The free energy-based RNA 2D folding model is largely dependent on the accuracy of free energy calculations. To examine the robustness of the model, we have also used RNAstructure,52 a different free energy-based model for RNA folding to evaluate the free energies of the partitions and the rate matrices for the master equation. We have downloaded the software package from the RNAstructure website and run the calculations on local machines with the default parameters. Specifically, from the “Fold” algorithm of RNAstructure, with a constraint file (.con) to specify the included and excluded helices, we predict the lowest free energy structure and a set of low free energy structures for a partition. For short nascent RNA chains, RNAstructure may not output predictions. In that case, we manually set the free energy to be 0.0 and 2.0 kcal/mol for partitions with and without the “coil” structure, respectively. As shown in Figs. S16-S19, the RNAstructure-based cotranscriptional folding kinetics of the SRP RNA is quite similar to the Vfold2D-based prediction. Therefore, for the tested case, the use of Vfold2D may not significantly bias the presented results. In general, the predictions of the folding kinetics would be dependent on the free energy model. We note that the most important free energy parameters in the Vfold2D folding model, namely, the thermodynamic parameters for the base pairing and stacking interactions, are derived from experimental measurements and are thus reliable.

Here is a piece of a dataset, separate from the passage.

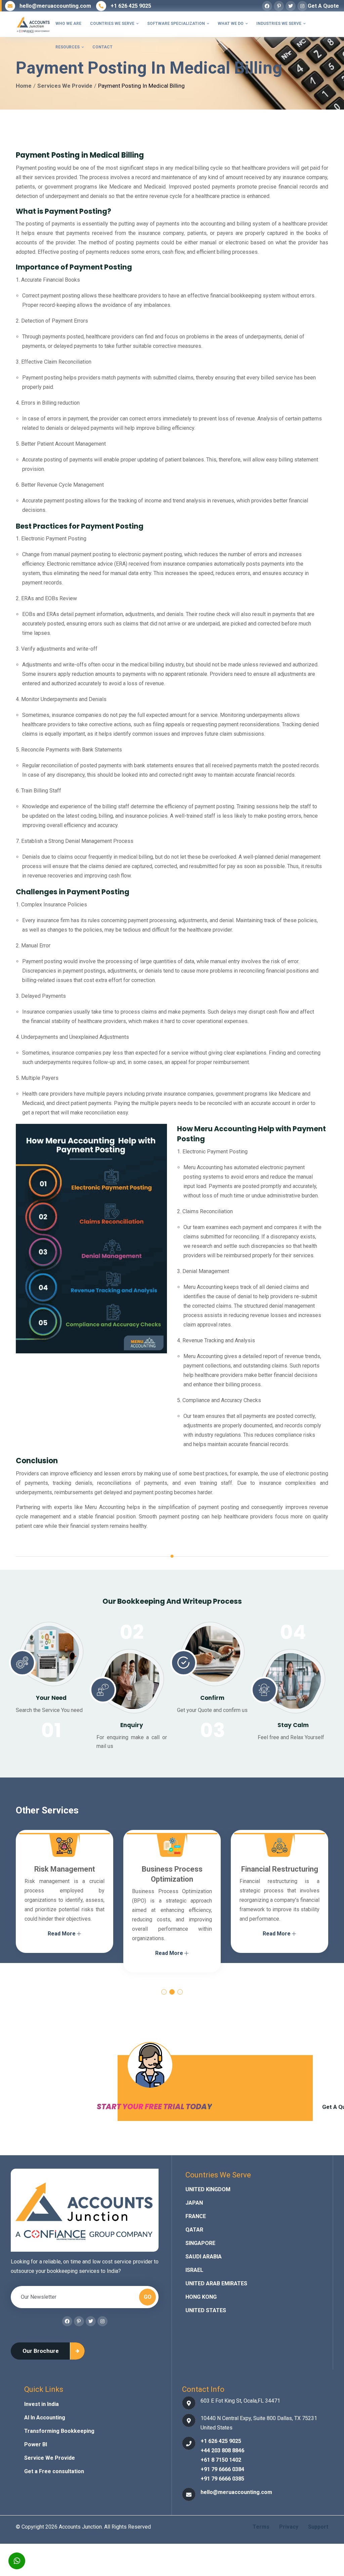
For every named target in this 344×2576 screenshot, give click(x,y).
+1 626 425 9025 (131, 6)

The reliability of the model has also been supported by extensive tests against experimental data for the folding thermodynamics of various systems.53-57 As a caveat, however, we note that the thermodynamic parameters are dependent on solution conditions such as the temperature and salt concentration, therefore, the validity of the free energy model for different experimental conditions requires further systematic investigation.58-61 Molecular dynamics simulations, as a powerful approach to uncovering folding dynamics at the atomistic resolution, can provide reliable predictions for many RNA systems for the detailed kinetics and rate constants for base pairing and stacking interactions.44, 49, 62-64

Cotranscriptional folding pathway of HIV-1 TAR

To illustrate the application of the model, we further apply the model to investigate the cotranscriptional folding of HIV-1 transactivation response (TAR) element in the 5’ untranslated region (5’UTR). HIV-1 5’UTR contains about 360 nucleotides with several functional folded domains such as the TAR, Poly-A, PBS, and DIS.65 The first 5’ proximal stem-loop which is recognized as the trans-activating response element (TAR) has been found to be the most important transcriptional regulator at the early stage of the HIV viral RNA transcription.66-70 It has been reported that with Tat protein binding, the functional domain of TAR can regulate the genome transcription71, 72 by recruiting RNA polymerase II (RNAP II) subunit Cyclin-dependent kinase 9 (CDK9) to increase the transcription activity through trans-activation.73-77 In vivo and in vitro experiments have shown the possible functional roles of cotranscriptional RNA folding in viral replication and gene expression.2, 3, 67, 78, 79 In vitro experiment80 for the transcription of HIV-1 5’ UTR by RNAP II at a slow rate elongation ( 4 nt/sec) led to three major conclusions. (a) About 70% of the population entered a pausing state at site +62U with the formation of the nonnative hairpin (P3 and P4 in Fig. 7), and about 30% of the population entered the read-through (no pausing) transcription with the formation of the native TAR hairpin (N3 and N4 in Fig. 7); (b) The transcriptional pausing can last about 22 seconds; (c) In the absence of Tat protein binding, for the (70%) pausing population, transcription is resumed with the formation of the native TAR hairpin, suggesting a structural transition from the nonnative hairpin to the native TAR hairpin. Here, we apply our cotranscriptional folding model to predict and analyze the cotranscriptional folding pathway and the nascent structures of the TAR sequence in the 5’UTR of the HIV-1 genome.

Figure 7:

Figure 7:

(A) The cotranscriptional folding pathways of HIV-1 TAR from nucleotides 1 to 44. The upper pathway (nonnative pathway) from P1 to P4 and the lower pathway (native pathway) from N1 to N4 involve the formation of nonnative hairpin and the native TAR structure, respectively. Structure I serves as the intermediate between N1 and P2 and between N1 and P3. The black solid arrows show the folding population flow between the structures. The red solid arrow shows the net flow and the dotted red arrows indicate the pathway for the transition from P4 to N3. The blue solid arrow shows the experimentally suggested overall transition pathway from nonnative hairpin to native-like TAR hairpin. The number on each flow arrow shows the value of the corresponding population flow (flux) (Eq. 4). (B) The population kinetics during the cotranscriptional folding. (C) Free energy profile along the native pathway and the nonnative pathway, respectively.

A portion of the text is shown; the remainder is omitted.